Eşime hatalarını kucaklamasını söyledim.
Beni kucakladı.
Kusurların Kucaklaştığı An
“Eşime hatalarını kucaklamasını söyledim. Beni kucakladı.”
Kısa, sade ve bir o kadar da sarsıcı bir cümle. İçinde hem bir sitem, hem bir şefkat, hem de ilişkinin kırılgan ama dönüştürücü doğası var.
Bu cümlede anlatılan, sadece bir fiziksel sarılma değil; bir içgörü, bir yüzleşme, bir teslimiyet anı. Kimi zaman bir eşin hataları, sadece onun zaaflarını değil, ilişkideki eksik kalan yönleri de temsil eder. Ve bir insanın, kendi hatalarıyla yüzleşmeye karar vermesi, çoğu zaman karşısındakine duyduğu güvenin, sevginin ve bağlılığın bir göstergesidir.
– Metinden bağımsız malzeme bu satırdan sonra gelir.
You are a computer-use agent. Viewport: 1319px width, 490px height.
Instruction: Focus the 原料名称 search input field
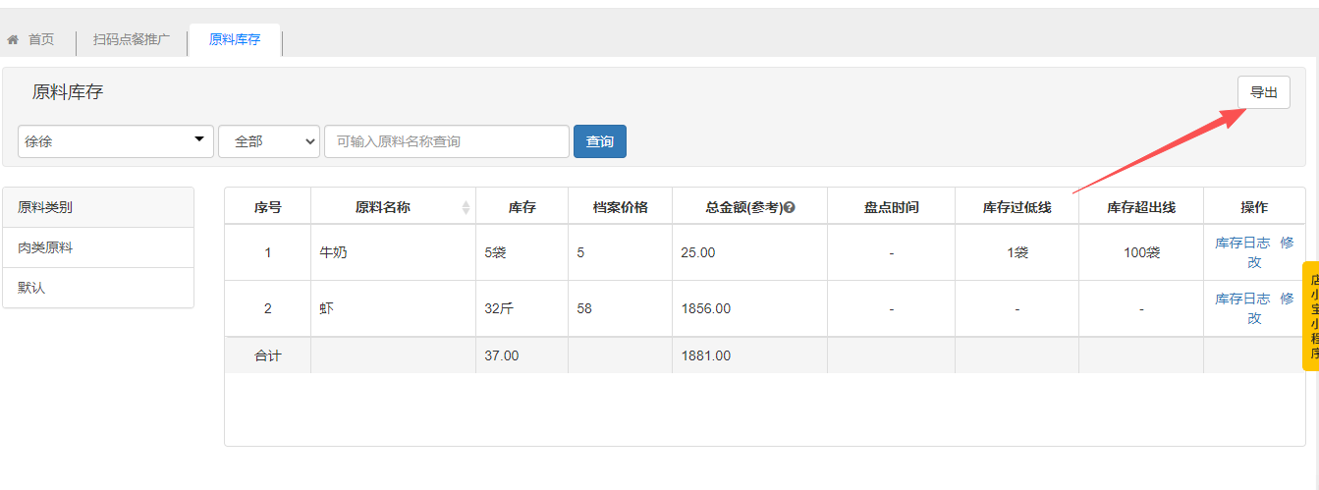447,141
Burada eşin verdiği yanıt —sarılmak— bir kabullenme biçimidir. Belki de “En büyük hatam sana yeterince iyi gelememekti.” demenin en sessiz ve en içten yoludur. Sarılma, kelimelerin ötesinde bir iletişimdir; bazen bir özür, bazen bir itiraf, bazen de “Anladım” demenin en saf hâlidir.
İlişkilerde hatalar kaçınılmazdır. Önemli olan, bu hataları sahiplenme cesaretini gösterebilmek ve o hataların ardından hâlâ birbirine sarılacak sıcaklıkta bir yer bulabilmektir. Çünkü iki insanın gerçek yakınlığı, kusursuzlukta değil; kusurlarına rağmen birbirlerini sevmeye devam etmelerinde yatar.
Ve belki de en büyük kucaklaşmalar, en derin yaraların ardından gelenlerdir.